CompetingClocks is a Julia library that samples distributions for discrete event systems (DES) in continuous time. It supports Exponential and non-Exponential distributions for events.


Many kinds of discrete event simulations need an efficient way to choose the next event in a simulation.

  • Simulations of chemical reactions.
  • Queueing theory models of networks, production, and computation.
  • Epidemiological models of disease spread among individuals.
  • Vector-addition systems.
  • Generalized stochastic Petri nets.
  • Generalized semi-Markov Processes.

This library supports these kinds of simulations by optimizing the choice of the next event in the system. In statistical terms, this library is a sampler for generalized semi-Markov processes.

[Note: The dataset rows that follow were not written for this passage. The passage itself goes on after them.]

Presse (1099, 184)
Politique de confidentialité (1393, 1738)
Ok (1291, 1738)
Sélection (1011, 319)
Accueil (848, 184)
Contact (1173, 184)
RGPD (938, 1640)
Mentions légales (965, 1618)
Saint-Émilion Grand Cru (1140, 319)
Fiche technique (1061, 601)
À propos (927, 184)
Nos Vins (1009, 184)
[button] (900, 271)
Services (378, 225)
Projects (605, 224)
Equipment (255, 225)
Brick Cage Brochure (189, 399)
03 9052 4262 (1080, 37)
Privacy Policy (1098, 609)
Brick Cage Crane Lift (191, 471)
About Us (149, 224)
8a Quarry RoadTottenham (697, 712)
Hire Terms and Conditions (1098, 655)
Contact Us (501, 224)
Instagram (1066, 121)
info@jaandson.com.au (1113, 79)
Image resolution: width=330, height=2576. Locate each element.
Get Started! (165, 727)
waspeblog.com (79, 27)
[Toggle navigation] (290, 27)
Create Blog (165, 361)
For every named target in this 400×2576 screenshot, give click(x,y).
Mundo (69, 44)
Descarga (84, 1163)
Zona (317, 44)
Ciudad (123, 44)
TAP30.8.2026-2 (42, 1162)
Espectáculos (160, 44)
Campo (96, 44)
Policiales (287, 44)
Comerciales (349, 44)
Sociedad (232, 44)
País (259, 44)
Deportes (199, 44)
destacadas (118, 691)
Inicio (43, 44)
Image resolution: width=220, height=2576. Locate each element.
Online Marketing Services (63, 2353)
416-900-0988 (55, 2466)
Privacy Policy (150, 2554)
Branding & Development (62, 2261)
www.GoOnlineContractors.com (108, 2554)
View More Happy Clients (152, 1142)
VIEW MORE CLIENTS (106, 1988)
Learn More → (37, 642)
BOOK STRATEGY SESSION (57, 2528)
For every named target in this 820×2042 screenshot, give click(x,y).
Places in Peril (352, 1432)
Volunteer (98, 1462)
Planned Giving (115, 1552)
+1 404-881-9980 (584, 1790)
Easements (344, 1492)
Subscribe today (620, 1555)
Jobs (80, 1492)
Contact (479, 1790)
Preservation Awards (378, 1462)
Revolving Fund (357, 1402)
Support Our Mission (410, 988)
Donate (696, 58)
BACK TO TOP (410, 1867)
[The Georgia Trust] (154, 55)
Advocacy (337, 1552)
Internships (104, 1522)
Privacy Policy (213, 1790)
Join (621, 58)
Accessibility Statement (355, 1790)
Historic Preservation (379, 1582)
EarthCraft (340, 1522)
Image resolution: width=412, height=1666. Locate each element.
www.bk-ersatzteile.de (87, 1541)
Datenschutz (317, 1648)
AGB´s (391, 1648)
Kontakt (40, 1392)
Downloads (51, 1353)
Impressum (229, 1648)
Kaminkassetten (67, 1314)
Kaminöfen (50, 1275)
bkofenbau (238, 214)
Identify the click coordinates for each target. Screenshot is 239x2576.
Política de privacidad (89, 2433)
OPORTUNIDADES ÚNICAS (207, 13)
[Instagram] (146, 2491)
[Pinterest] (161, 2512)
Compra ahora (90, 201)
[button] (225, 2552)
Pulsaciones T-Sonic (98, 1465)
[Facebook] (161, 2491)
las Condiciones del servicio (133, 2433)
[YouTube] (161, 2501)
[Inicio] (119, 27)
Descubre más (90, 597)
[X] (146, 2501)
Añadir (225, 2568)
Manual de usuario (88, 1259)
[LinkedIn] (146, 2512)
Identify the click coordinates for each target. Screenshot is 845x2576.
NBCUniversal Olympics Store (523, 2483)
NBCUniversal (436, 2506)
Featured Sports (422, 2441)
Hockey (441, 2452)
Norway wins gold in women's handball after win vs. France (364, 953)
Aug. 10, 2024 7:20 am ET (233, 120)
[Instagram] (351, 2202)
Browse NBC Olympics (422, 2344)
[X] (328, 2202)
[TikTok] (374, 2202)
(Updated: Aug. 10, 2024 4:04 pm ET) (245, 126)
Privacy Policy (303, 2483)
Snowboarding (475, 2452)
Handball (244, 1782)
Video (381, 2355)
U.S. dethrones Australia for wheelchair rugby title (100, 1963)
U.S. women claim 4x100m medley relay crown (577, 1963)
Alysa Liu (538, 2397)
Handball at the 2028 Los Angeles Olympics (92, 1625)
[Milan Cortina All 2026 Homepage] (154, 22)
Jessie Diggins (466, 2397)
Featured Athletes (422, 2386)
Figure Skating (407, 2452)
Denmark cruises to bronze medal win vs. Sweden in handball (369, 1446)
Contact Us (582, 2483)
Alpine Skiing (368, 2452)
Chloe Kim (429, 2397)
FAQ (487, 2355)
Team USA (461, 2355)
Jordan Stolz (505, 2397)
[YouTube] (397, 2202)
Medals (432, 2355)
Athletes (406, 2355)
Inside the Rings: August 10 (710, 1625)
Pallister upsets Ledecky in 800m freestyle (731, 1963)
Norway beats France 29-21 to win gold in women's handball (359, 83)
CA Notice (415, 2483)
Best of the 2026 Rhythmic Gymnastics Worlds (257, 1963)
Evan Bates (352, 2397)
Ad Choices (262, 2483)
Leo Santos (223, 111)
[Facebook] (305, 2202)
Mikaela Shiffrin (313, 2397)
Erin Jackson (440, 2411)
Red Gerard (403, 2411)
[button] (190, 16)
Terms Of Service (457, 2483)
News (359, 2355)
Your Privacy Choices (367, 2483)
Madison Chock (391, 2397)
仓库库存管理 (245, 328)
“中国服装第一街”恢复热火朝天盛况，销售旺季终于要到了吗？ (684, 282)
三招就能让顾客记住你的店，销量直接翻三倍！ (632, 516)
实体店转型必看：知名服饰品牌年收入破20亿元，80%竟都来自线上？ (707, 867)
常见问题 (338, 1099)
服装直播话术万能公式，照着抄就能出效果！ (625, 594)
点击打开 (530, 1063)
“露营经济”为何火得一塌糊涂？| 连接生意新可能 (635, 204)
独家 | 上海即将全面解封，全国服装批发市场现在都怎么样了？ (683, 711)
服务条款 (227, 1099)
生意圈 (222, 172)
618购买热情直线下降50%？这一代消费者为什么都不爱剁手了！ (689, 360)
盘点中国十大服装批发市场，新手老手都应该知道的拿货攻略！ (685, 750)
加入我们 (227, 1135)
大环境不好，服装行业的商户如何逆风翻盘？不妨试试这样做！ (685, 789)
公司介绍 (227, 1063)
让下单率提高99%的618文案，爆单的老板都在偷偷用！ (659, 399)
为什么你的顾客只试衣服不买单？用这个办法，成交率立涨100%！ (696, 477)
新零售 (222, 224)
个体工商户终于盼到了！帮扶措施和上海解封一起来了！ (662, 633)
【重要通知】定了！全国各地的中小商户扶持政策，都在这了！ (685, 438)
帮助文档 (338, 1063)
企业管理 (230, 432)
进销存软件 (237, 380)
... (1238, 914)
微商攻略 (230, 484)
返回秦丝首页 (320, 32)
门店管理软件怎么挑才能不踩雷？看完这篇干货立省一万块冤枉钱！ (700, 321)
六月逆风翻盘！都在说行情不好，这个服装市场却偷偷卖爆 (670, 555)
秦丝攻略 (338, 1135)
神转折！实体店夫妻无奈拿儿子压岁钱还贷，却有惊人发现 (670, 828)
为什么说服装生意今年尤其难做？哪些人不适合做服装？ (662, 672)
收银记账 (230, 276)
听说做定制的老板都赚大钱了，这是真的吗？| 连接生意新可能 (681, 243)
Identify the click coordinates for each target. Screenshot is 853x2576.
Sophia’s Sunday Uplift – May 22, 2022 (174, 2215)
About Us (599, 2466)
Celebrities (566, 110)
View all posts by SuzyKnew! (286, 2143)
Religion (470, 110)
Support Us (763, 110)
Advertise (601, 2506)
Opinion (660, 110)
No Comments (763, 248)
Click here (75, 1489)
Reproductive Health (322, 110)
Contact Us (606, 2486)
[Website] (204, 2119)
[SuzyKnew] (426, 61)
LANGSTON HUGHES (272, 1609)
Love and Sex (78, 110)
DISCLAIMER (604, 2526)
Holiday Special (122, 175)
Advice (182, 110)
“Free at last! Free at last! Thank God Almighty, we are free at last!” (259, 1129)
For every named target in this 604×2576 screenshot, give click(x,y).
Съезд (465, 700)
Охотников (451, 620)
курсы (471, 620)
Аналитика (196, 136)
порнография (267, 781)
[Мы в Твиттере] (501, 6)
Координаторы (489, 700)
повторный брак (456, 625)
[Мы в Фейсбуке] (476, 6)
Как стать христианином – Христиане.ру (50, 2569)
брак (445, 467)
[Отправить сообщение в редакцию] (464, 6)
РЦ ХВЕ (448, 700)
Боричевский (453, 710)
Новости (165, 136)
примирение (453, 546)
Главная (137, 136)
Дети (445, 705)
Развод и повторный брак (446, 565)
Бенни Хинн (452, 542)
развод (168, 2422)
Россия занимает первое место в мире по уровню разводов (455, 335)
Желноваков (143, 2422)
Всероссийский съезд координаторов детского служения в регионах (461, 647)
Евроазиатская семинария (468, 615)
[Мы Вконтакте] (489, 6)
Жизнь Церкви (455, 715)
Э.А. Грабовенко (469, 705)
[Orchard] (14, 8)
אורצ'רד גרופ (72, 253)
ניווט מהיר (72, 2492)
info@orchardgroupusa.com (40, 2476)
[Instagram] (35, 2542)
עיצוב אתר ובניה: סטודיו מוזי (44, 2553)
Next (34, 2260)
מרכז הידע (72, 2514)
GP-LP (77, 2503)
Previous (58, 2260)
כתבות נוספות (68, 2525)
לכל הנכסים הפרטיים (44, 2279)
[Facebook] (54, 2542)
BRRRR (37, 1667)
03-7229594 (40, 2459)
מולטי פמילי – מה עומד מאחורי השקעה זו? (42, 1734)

CompetingClocks chooses the next transition but the simulation tracks state and changes to state.

The background work for this library comes from Continuous-time, discrete-event simulation from counting processes, by Andrew Dolgert, 2016.


The library provides you with samplers. Each sampler has the same interface. Here, a distribution is a Distributions.ContinuousUnivariateDistribution, RNG is a random number generator, the key is some identifier (maybe an integer) for the event, and an enabling time is a zero-time for the given distribution.

  • enable!(sampler, key, distribution, enabling time, current time, RNG)) - to start the clock on when an event will fire next.

  • disable!(sampler, key, current time) - to turn off an event so it can't fire.

  • next(sampler, current time, RNG) - to ask this library who fires next.

Different samplers are specialized for sampling more quickly and accurately for different applications. For instance, some applications have very few events enabled at once, while some have many. Some applications use only exponentially-distributed events, while some have a mix of distribution types. Because continuous-time discrete event systems can fire many events, the literature has focused on reducing the number of CPU instructions required to sample each event, and this library reflects that focus.

Why Use This?

If I make a quick simulation for myself, I sample distributions the moment an event is enabled and store the firing times in a priority queue. When would I switch to this library?

  • I want to evaluate the effect of changing simulation parameters by comparing multiple runs with common random numbers.

  • I'm looking at rare events, so I want to use splitting techniques and importance sampling.

  • Performance matters (which it often doesn't), so I would like to try different samplers on my problem.

  • I want to focus on developing and testing my model not my simulation algorithm; CompetingClocks is designed and tested with care to ensure correctness.